Organizers for the F.B. Community Land Trust celebrated the progress the group has made coordinating with the city, as they prepare to take control of city properties. The group was established by neighborhood residents and advocacy organizations to prevent longtime residents from being pushed out as developers have become interested in the neighborhood, driven by the growth of the nearby Buffalo Niagara Medical Campus. Organizers and residents gathered at the Moot Senior Citizen Center over the weekend to share information with people from the neighborhood and sign up new members.

Denise Barr, the president of the Fruit Belt Advisory Council, said her family has been part of the Fruit Belt for more than 70 years. She recalled the neighborhood’s union job roots, which helped to develop it into one of the city’s strongest communities during its economic heyday.

Despite years of disinvestment, which coincided with the job losses caused by deindustrialization, the communal spirit of the Fruit Belt remains, she said.

“Now we’ve got to push back and say, ‘you know what?
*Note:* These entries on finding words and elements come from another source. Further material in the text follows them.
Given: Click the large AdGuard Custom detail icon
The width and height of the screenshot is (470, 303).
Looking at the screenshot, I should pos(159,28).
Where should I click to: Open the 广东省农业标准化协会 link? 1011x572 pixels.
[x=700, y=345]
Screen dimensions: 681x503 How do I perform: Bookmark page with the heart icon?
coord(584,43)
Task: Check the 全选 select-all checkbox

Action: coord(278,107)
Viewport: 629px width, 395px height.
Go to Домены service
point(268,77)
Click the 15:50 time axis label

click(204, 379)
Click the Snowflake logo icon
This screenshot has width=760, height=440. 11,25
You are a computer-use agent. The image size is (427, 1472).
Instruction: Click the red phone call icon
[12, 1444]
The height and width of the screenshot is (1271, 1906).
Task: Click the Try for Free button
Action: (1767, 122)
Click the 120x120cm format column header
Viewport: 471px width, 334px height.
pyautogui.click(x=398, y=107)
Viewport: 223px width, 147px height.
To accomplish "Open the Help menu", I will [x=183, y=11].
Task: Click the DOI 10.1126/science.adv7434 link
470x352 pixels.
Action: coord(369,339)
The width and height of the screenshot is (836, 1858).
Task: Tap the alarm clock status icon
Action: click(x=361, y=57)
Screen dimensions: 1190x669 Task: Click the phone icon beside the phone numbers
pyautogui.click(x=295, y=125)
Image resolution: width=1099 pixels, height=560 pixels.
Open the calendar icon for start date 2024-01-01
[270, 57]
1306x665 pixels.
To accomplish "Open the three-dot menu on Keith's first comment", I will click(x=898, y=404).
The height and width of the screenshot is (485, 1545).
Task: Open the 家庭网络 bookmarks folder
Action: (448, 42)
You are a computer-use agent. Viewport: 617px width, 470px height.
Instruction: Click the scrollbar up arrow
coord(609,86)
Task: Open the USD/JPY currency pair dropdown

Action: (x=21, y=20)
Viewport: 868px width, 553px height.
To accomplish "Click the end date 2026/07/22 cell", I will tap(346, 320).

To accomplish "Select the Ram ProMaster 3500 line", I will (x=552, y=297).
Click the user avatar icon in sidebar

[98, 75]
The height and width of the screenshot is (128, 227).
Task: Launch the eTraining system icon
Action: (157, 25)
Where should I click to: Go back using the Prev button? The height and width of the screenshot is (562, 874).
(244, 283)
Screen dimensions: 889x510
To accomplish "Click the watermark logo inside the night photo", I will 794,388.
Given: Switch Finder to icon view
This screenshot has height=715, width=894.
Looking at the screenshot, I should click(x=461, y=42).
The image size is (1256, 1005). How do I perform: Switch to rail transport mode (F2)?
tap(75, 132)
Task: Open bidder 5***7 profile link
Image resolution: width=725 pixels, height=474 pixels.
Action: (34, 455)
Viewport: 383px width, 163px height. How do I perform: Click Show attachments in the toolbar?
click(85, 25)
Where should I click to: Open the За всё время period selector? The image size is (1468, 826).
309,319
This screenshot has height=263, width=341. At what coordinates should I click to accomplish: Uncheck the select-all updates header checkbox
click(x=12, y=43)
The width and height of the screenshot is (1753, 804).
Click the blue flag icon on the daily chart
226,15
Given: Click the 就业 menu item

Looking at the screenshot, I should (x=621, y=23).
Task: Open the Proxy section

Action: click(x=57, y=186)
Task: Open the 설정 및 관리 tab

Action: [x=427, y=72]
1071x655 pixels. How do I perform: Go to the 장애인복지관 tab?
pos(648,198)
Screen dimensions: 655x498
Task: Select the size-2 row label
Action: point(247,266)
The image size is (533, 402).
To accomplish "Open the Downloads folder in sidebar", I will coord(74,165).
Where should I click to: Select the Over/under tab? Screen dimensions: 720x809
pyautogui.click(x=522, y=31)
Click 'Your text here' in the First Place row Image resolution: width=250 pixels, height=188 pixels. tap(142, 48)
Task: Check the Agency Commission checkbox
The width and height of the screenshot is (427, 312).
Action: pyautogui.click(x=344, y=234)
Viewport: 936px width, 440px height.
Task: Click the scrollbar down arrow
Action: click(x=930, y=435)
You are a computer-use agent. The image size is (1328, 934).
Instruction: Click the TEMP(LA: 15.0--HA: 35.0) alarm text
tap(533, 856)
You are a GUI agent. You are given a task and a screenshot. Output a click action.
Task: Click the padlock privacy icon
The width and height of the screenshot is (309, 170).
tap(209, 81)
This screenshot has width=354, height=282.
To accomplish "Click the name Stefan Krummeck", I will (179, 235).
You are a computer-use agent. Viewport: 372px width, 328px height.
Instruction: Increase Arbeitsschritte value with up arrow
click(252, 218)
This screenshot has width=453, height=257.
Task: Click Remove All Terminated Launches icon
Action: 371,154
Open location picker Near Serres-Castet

This is our community and we are not going to be sold out,’” Barr said. “We are not going to have people come and take our land out from underneath us. Our people worked too hard.”

The land trust distributed a map (below) of lots identified as potential properties the city may approve for a transfer to the group.

In addition, the group gained 70 new members—68 individuals and two organizations—who paid membership fees to support its mission. Members who live in the neighborhood will be able to vote on decisions made within the organization.

While land trust members say that talks with the city have progressed—the map from Mayor Byron Brown’s Office of Strategic Planning is a result of those continuing conversations—no one from the administration or the Common Council was on hand for the meeting. Common Council President Darius Pridgen, who broke the news that the city was working on identifying lots to turn over to the land trust on his radio show last month, was scheduled to appear, but had to cancel last minute to attend a wake.

Pridgen said in a phone interview with The Public that the Office of Strategic Planning and the land trust are now involved in a dialogue aimed at determining details for the land transfer, such as whether the lots they take will be spread throughout the neighborhood or clustered.

“The next step is OSP is reaching back out to coordinate the lots that they have finally decided on,” Pridgen said.

After the land trust and the Brown administration come to an agreement on which lots will be transferred, the Common Council will need to vote to give final approval of the deal, which Pridgen hopes will happen as early as this spring.

“They would then be the designated developer of those lots,” he said. “So they would immediately, if the council agreed to those lots, be responsible for maintenance and upkeep of those lots as they put their plan together and put their finances together and grants together to begin the process of building on those lots.”

Mike DeGeorge, a spokesperson for Brown, told The Public on Monday that he would try to get someone from the city to speak with a reporter to explain in detail the process of transferring the lots. No one had called by the time that this story was published.

India Walton, a neighborhood resident and land trust member, said that she appreciates the work that the city and Pridgen’s office have done. While she would have liked to have seen people from City Hall at the event there, the day was about the accomplishments of the community.

“We appreciate all of (Pridgen’s) help and support,” Walton said. “But, today is about us.”

While, the weekend event often carried a revelatory tone, several speakers reminded the group that there was more work to be done and that they need to keep the pressure on the doors of City Hall to make sure they deliver on their promises.

John Washington, an organizer with PUSH Buffalo who has been working with the F.B. Community Land Trust, reminded the audience that the moratorium on developers buying city-owned property in the neighborhood is temporary and could soon be lifted.

‘“We need everybody to really come together and have that feeling of the Fruit Belt that I hear about when I talk to people, when I sit in people’s living rooms and they talk about how the Fruit Belt used to be,” Washington said. “We really need to bring that back and bring that vision back along with our young people in order to make sure that this movement is going to continue, and that we see the type of community we want to see, not the community that these developers want to see.”